Samstag, 2. Juli 2016

Rezension: Münchener Kommentar Straßenverkehrsrecht Band 1

König (Hrsg.), Münchener Kommentar Straßenverkehrsrecht, Band 1, Verkehrsstrafrecht und Verkehrsverwaltungsrecht, 1. Auflage, C.H. Beck 2016

Von RA, FA für Verkehrsrecht Sebastian Gutt



Der hier besprochene Band 1 aus der neuen Reihe des Verlags C.H. Beck zum Straßenverkehrsrecht behandelt das Strafrecht und Verwaltungsrecht. Es existieren noch zwei weitere Bände zum Zivil- und Versicherungsrecht sowie zum internationalen Straßenverkehrsrecht. Dieser Band wird von König herausgegeben, der jedem Verkehrsrechtler ein Begriff sein sollte, nicht nur wegen seines sehr guten Kommentars zum Straßenverkehrsrecht.

Ein so großes Projekt in die Tat umzusetzen verdient Anerkennung und Respekt. Zugleich haben sich Verlag und Herausgeber einiges vorgenommen, existieren doch zu den einzelnen Rechtsgebieten des Straßenverkehrsrechts mittlerweile eine Vielzahl anerkannter und etablierter Kommentare auf dem Markt.

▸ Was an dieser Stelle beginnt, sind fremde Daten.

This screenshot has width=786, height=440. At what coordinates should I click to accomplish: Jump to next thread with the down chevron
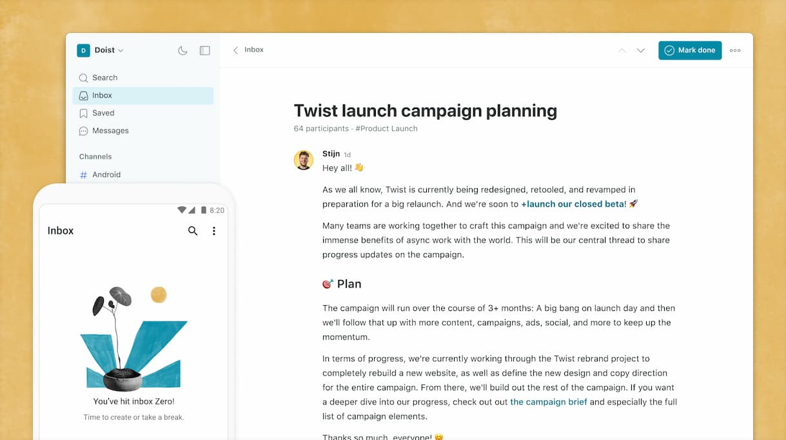[641, 50]
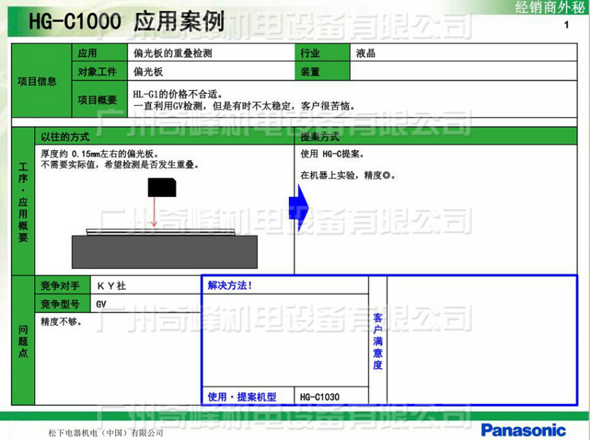Click the red downward laser arrow
Viewport: 590px width, 440px height.
pos(154,212)
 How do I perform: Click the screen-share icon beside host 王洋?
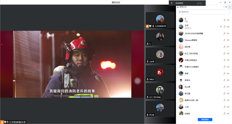(x=221, y=27)
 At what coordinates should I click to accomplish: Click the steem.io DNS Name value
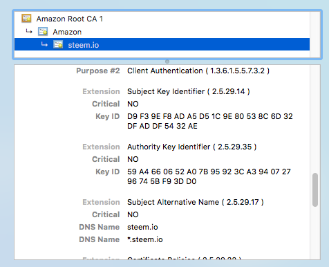click(142, 227)
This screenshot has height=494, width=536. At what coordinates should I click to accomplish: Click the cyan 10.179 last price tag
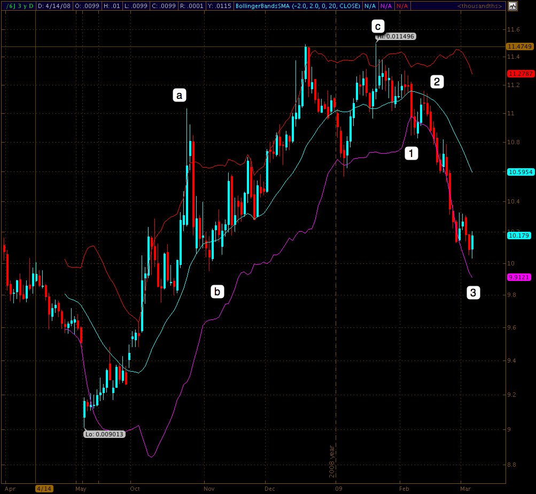(x=519, y=235)
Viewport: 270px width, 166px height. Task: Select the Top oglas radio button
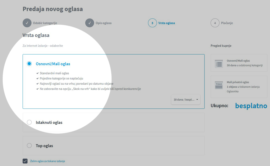click(x=29, y=145)
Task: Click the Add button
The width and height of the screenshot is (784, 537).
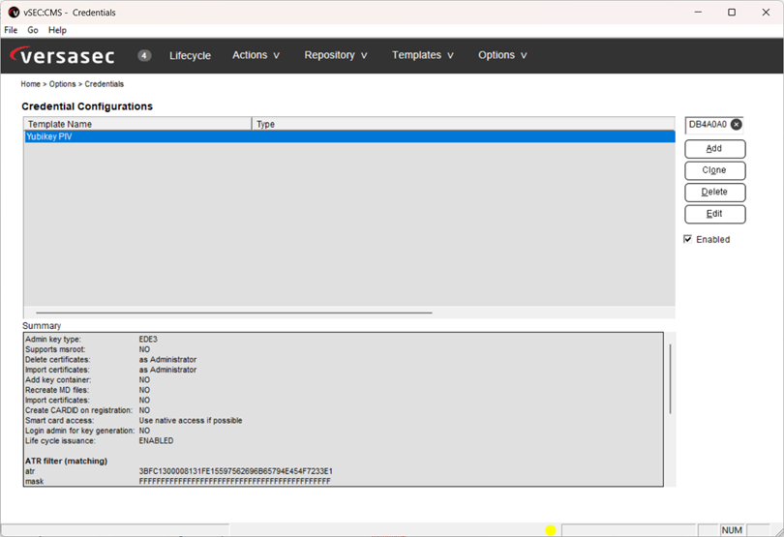Action: 714,149
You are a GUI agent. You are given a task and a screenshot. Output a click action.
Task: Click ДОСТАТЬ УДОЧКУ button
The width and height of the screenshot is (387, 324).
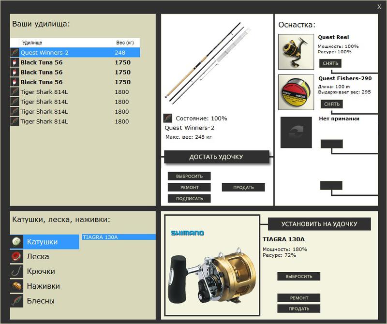pos(216,157)
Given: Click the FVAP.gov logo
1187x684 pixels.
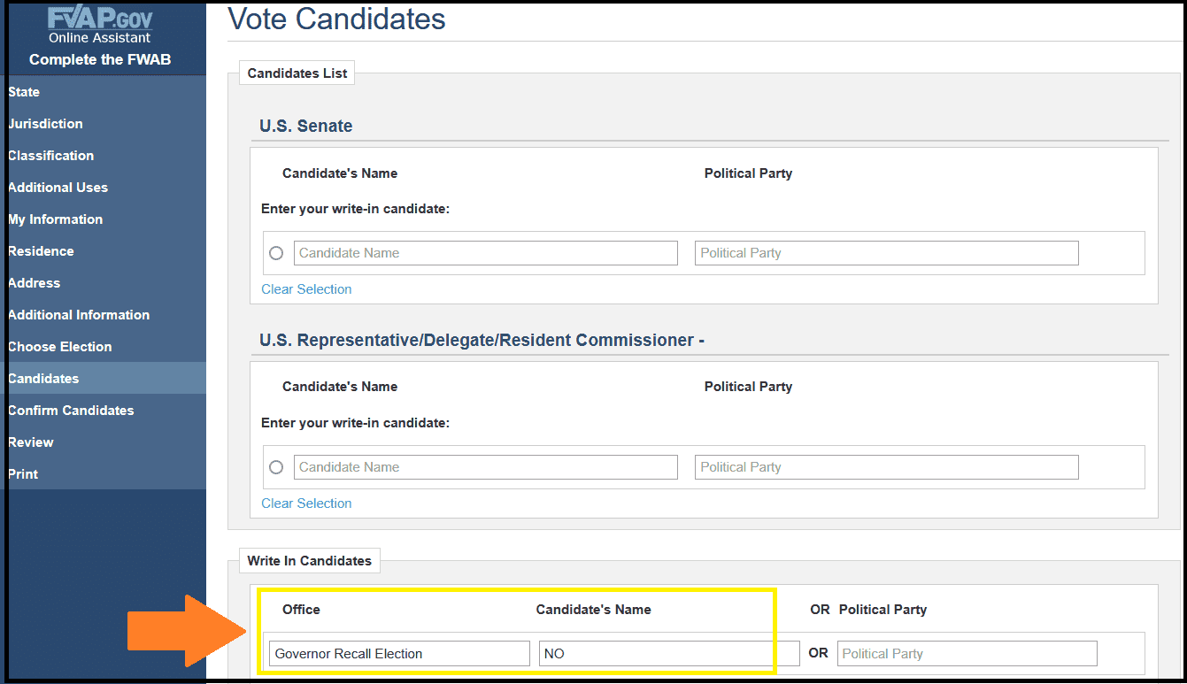Looking at the screenshot, I should click(x=99, y=20).
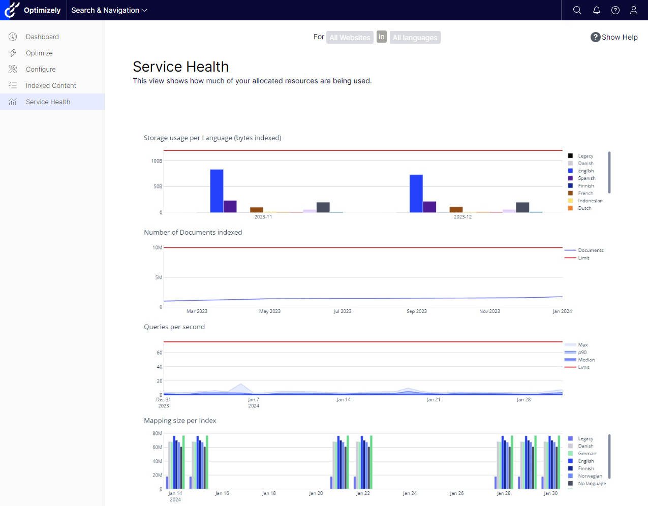Toggle English series in storage usage legend
648x506 pixels.
[x=585, y=171]
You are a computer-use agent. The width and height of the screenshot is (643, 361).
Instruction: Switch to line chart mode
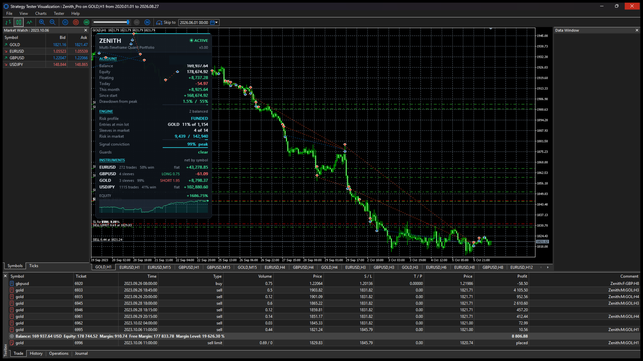point(29,22)

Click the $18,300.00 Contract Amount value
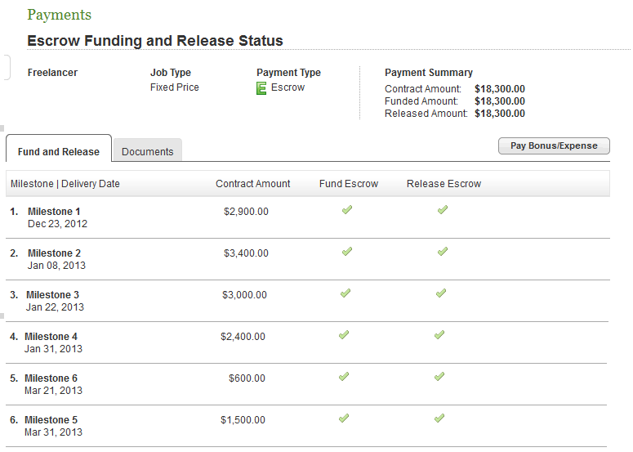tap(499, 89)
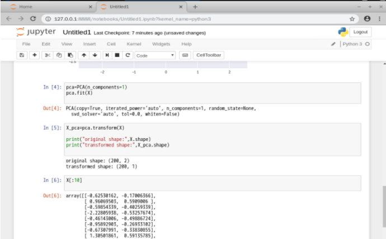Bookmark this page with star icon
The height and width of the screenshot is (239, 386).
coord(352,19)
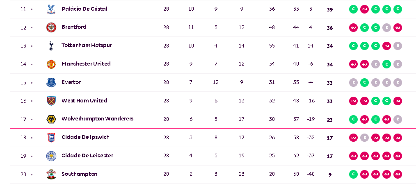Click Everton's green win form circle
Screen dimensions: 416x186
click(364, 82)
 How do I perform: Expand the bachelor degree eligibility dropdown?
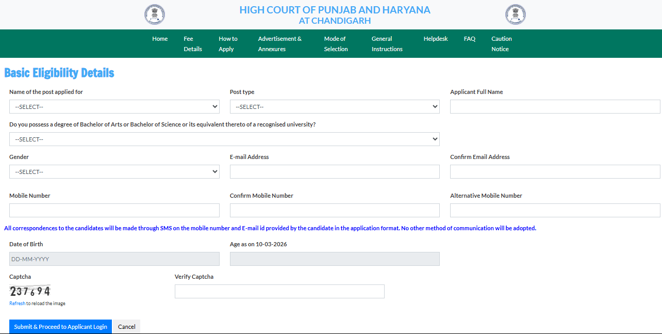224,139
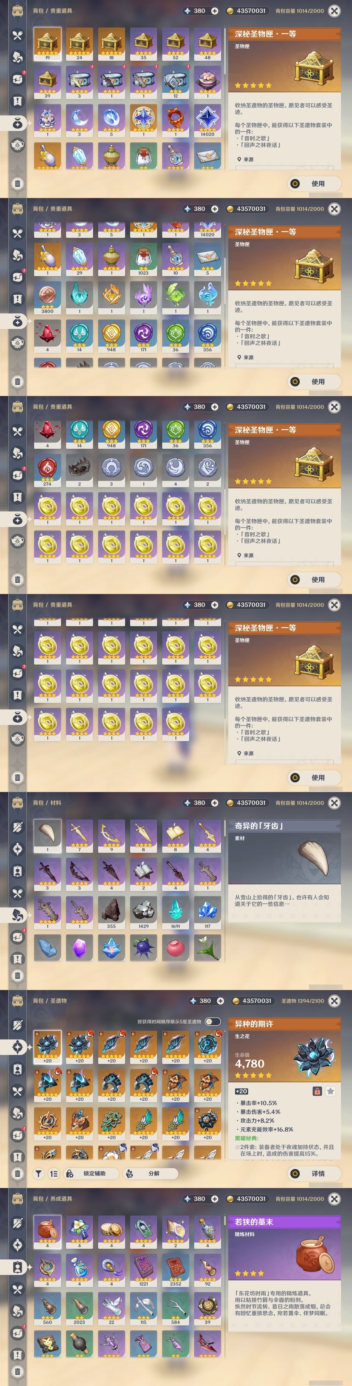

Ich hatte zunächst vermutet, dass auch das Verkehrsordnungswidrigkeitenrecht und dabei vor allem das OWiG kommentiert werden. Das ist jedoch nicht der Fall, obgleich selbstverständlich bei der Kommentierung der StVO Schnittstellen zum straßenverkehrsrechtlichen Ordnungswidrigkeitenverfahren existieren. Weitere Darstellungen hätten sich m.E. auch bei § 49 StVO angeboten, finden sich dort indes nicht wieder. Was zum Bußgeldverfahren etwa in § 3 StVO zur Geschwindigkeitsmessung angeboten wird, ist jedenfalls definitiv zu kurz und kann deshalb in der Gesamtschau nicht überzeugen. Aus meiner Sicht hätte es schon nahe gelegen, diesen äußerst wichtigen Bereich des Verkehrsrechts ebenfalls in diesem Band abzuhandeln. Wenn ich mir die Titel der anderen Bände anschaue, dann kann ich nur vermuten, dass das OWiG möglicherweise überhaupt nicht besprochen wird, was mich dann verwundern würde.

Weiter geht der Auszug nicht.